Transforming Images
07/11/2000There are many tools for Linux which can be used to transform or
manipulate images in particular ways. One of the most versatile of
these is the ImageMagick suite of imaging tools (available in the
Debian imagemagick package, or from here).
One of these ImageMagick tools, mogrify, is
particularly useful for performing fast command-line image transforms
-- use it to scale the size of images, rotate images, and reduce
colors in an image. It always takes the name of the file to work on as
an argument, and it writes its changes to that file. Use a hyphen, -,
to specify the standard input, in which case it writes its output to
the standard output.
Let's take the sample image at the right and put it through the works. What can we do to it from the command line?
Changing the size of an image
To scale an image with mogrify, use the -geometry
option with the width and height values, in pixels, as an argument.
For example, to rescale penguin.jpeg to 250x200 pixels, type:
mogrify -geometry 250x200 penguin.jpeg
This changes the original image to:

When mogrify rescales an image, it maintains the
image's aspect ratio, so the specified width and height are only
maximum values -- to force a particular image size without
necessarily preserving aspect ratio, append the geometry with an
exclamation point.
To rescale penguin.jpeg to exactly 250x200 pixels, forcing
these values regardless of aspect ratio, type:
mogrify -geometry 250x200! penguin.jpeg
This changes the original image to:

You can also change width and height by a percentage of its current value; to decrease by a percentage, give the value followed by a percent sign. To increase by a percentage, give the value plus 100 followed by a percent sign -- to increase by 25%, for example, specify a value of 125.

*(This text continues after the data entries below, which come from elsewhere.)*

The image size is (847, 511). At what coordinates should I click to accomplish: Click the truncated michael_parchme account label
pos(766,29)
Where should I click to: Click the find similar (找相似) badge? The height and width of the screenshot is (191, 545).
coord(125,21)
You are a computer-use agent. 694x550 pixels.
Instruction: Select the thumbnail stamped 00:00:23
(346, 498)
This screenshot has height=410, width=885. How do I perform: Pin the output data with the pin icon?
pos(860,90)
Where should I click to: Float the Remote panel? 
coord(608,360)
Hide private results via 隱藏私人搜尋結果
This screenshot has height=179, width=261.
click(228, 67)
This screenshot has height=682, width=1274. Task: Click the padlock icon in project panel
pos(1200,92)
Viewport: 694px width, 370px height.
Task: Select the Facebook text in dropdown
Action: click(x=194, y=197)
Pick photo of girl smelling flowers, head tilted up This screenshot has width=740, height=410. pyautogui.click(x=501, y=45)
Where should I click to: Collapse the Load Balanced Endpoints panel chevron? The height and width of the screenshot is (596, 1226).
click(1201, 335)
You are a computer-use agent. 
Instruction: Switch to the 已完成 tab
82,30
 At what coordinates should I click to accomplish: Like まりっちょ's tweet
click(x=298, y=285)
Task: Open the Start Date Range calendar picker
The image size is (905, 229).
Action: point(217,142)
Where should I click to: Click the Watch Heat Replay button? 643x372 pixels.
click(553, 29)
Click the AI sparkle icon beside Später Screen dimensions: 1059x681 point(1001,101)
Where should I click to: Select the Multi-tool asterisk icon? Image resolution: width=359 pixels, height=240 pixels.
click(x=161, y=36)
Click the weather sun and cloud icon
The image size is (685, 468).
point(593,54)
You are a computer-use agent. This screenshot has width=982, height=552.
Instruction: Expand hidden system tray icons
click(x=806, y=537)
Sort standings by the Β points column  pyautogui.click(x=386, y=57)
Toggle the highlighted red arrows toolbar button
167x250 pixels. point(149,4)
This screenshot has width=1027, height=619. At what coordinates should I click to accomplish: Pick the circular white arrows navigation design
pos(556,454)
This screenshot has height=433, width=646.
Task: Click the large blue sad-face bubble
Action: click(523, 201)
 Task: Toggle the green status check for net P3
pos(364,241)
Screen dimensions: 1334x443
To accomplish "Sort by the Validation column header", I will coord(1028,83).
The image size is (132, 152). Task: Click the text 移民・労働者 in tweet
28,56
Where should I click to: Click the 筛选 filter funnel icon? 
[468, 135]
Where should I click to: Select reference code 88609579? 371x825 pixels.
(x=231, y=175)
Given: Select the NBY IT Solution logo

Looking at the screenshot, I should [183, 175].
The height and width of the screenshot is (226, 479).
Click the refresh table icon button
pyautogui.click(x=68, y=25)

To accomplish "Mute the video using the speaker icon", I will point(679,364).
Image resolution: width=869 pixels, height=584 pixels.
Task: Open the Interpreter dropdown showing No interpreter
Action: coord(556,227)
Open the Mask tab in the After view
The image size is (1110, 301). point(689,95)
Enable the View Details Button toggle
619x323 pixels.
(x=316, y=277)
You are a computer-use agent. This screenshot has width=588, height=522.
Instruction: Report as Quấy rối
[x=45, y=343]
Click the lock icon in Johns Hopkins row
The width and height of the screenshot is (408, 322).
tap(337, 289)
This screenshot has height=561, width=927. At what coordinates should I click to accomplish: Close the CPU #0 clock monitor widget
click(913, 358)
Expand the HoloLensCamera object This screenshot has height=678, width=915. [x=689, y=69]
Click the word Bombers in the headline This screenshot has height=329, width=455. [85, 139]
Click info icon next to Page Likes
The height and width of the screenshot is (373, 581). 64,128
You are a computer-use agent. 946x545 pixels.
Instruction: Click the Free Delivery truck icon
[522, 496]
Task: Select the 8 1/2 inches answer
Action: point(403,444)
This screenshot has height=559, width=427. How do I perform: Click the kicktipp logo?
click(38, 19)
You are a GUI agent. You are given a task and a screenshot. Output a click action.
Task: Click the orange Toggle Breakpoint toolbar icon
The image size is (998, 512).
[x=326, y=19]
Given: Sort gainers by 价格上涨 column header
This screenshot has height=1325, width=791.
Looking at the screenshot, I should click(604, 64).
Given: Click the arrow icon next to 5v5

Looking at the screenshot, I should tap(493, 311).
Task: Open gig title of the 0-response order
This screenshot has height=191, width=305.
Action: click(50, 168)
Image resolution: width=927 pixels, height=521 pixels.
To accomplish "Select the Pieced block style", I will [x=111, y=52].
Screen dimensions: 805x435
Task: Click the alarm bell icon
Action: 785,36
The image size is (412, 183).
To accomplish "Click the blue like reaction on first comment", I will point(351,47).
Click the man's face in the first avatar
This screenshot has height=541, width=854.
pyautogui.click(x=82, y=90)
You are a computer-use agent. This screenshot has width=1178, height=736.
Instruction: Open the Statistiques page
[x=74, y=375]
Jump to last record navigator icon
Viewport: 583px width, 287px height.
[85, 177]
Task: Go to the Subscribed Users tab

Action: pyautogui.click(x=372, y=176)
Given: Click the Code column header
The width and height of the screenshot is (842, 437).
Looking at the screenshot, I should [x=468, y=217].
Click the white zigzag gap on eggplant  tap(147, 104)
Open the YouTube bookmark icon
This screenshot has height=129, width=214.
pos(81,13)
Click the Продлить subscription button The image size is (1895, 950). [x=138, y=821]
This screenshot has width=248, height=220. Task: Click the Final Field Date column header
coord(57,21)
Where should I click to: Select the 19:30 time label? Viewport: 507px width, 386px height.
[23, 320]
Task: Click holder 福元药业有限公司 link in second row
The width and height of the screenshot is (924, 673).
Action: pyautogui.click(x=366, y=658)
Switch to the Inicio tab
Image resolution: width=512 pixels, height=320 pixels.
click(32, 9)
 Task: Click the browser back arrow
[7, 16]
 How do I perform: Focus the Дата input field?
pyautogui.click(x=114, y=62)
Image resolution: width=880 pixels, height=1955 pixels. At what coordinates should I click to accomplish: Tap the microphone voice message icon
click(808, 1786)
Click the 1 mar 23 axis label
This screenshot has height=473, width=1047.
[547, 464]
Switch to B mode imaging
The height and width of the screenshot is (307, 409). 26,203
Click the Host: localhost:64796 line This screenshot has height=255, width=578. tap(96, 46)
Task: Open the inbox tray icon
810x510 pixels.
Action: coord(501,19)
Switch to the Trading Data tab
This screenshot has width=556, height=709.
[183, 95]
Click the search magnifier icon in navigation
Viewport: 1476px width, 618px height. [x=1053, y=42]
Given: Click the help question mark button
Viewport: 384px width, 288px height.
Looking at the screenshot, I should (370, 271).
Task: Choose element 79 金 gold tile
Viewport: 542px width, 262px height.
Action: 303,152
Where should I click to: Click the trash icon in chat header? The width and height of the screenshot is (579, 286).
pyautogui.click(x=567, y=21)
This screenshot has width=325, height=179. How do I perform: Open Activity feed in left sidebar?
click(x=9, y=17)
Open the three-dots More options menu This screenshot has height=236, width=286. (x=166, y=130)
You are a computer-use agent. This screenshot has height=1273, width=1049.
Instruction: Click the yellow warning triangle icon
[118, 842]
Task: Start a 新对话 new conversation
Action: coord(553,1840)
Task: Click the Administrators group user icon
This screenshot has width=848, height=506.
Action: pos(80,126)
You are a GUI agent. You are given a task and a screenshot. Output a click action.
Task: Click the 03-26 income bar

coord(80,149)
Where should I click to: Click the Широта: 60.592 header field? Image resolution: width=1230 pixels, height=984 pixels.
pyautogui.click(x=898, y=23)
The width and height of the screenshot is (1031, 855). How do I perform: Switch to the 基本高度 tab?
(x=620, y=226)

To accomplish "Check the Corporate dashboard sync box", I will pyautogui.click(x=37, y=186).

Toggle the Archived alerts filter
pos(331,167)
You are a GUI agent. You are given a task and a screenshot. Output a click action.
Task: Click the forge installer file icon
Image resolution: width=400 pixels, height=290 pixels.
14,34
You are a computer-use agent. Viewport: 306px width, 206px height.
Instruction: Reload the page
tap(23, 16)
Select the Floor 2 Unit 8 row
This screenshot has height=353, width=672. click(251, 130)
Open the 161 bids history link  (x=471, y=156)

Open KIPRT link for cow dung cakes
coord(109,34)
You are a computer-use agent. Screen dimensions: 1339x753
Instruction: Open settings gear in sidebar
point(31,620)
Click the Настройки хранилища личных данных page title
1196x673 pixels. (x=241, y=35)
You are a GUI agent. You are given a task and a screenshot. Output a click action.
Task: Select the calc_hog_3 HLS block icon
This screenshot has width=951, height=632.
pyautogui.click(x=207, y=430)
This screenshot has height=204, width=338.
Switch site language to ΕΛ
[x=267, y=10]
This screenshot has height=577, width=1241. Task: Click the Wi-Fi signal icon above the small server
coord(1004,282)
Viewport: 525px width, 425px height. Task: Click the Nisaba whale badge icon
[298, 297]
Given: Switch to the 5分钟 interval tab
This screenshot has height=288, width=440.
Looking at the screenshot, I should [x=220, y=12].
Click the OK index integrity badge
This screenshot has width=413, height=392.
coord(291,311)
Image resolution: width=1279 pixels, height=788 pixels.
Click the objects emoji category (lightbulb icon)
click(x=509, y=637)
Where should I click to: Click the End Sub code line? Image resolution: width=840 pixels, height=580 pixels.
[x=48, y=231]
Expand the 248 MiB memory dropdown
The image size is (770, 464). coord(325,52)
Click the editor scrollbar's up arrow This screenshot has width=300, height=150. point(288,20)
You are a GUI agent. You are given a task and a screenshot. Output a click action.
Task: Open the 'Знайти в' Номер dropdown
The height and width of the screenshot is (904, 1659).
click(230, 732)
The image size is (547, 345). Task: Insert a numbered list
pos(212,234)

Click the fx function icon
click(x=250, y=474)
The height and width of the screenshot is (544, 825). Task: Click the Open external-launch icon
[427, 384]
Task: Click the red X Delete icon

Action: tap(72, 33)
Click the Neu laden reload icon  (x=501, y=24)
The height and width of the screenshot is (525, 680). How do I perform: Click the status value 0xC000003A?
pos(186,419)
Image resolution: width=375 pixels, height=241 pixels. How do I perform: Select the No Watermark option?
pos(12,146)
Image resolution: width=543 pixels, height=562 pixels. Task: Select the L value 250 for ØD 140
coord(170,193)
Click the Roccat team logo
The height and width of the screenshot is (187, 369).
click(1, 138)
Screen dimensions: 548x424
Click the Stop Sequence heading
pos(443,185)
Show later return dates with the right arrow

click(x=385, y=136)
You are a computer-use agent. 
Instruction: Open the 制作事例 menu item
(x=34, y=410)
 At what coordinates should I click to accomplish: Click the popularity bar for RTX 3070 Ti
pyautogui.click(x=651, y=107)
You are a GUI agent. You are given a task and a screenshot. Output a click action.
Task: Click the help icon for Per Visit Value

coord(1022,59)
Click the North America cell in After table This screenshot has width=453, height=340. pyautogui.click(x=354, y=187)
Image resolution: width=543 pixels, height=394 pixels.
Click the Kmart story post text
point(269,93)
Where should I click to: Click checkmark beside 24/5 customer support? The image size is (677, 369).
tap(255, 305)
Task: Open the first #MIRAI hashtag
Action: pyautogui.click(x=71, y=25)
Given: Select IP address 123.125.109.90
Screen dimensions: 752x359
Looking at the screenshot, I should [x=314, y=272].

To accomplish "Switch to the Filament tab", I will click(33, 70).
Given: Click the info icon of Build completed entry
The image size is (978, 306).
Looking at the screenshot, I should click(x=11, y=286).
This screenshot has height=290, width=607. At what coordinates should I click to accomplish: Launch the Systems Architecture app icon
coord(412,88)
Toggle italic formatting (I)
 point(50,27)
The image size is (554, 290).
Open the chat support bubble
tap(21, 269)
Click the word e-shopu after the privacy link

For example, to increase the width of the original penguin.jpeg by
5% of its current size and increase its height by 10% of its current
size, type:
mogrify -geometry 105%x110% penguin.jpeg
Resulting in:
![]()
Rotating an image
To rotate an image, use the -rotate option followed by the number
of degrees to rotate by. If the image width exceeds its height, follow
this number with a >, and if the height exceeds its width, follow it
with a <. Since both < and > are shell redirection operators, enclose
this argument in quotes. (Omit either if the image height and width
are the same.)
For example, to rotate by 90 degrees the original penguin.jpeg,
whose height exceeds its width, type:
mogrify -rotate '90<' penguin.jpeg
This changes the penguin.jpeg image to:
This new penguin.jpeg image has a width that exceeds its height, so
to rotate it again, you'd use > instead of <.